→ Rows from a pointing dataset
begin

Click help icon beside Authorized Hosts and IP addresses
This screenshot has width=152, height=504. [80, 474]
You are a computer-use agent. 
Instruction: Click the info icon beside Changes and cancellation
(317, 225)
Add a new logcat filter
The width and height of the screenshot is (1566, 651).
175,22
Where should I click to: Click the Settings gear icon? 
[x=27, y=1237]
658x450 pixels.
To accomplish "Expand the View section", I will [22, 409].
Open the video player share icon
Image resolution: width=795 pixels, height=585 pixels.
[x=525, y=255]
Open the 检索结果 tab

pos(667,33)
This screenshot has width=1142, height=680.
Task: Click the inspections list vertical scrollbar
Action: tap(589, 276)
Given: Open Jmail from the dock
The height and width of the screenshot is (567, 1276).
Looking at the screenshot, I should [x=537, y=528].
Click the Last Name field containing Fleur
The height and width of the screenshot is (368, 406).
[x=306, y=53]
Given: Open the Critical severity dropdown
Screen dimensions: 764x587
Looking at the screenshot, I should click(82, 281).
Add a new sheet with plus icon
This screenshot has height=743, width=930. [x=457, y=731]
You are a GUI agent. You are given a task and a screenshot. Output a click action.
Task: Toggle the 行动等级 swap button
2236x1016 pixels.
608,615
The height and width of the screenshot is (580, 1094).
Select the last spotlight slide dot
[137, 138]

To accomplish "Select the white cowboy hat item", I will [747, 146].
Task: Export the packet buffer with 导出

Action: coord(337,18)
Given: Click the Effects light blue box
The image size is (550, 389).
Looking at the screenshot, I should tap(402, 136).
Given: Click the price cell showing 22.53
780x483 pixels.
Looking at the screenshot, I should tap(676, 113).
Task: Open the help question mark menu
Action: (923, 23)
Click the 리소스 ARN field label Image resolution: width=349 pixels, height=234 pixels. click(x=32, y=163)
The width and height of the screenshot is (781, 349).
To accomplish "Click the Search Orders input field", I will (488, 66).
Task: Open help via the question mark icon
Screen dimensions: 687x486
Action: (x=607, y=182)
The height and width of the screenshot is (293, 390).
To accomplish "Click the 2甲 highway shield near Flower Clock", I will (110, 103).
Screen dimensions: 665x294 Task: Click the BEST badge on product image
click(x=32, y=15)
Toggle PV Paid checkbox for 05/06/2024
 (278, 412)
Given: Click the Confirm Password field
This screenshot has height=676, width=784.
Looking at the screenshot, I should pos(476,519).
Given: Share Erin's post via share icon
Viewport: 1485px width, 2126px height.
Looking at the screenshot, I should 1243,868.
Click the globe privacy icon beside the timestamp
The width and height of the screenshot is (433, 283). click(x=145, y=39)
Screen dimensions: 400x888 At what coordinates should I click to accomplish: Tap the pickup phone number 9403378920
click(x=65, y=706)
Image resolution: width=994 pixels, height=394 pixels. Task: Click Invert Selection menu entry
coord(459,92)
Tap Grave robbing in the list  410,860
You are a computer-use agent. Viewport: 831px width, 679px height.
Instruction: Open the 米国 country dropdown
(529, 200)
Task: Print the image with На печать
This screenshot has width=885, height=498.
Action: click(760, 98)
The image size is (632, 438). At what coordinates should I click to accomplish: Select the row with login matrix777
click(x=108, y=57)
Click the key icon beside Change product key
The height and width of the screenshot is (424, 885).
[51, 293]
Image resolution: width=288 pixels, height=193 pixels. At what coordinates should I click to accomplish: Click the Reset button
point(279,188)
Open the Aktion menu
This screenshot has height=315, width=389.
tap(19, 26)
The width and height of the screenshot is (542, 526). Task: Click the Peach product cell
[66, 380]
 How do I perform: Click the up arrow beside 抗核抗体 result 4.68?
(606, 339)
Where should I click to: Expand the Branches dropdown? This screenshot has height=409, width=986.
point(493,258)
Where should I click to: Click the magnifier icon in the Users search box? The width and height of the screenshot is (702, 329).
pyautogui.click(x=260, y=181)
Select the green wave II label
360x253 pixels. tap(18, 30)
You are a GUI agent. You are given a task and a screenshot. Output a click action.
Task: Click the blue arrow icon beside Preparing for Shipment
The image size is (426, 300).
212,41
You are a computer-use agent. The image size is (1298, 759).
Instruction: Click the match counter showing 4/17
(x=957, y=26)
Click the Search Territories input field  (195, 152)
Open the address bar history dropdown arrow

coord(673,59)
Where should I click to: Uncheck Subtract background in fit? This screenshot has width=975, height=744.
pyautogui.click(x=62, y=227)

end

Recast the rows above, from the line containing "Click the globe" up to and including the line containing "Action: click(760, 98)", as a numbered list with blank lines left out.

→ Finished answer
1. Click the globe privacy icon beside the timestamp
2. The width and height of the screenshot is (433, 283). click(x=145, y=39)
3. Screen dimensions: 400x888 At what coordinates should I click to accomplish: Tap the pickup phone number 9403378920
4. click(x=65, y=706)
5. Image resolution: width=994 pixels, height=394 pixels. Task: Click Invert Selection menu entry
6. coord(459,92)
7. Tap Grave robbing in the list  410,860
8. You are a computer-use agent. Viewport: 831px width, 679px height.
9. Instruction: Open the 米国 country dropdown
10. (529, 200)
11. Task: Print the image with На печать
12. This screenshot has width=885, height=498.
13. Action: click(760, 98)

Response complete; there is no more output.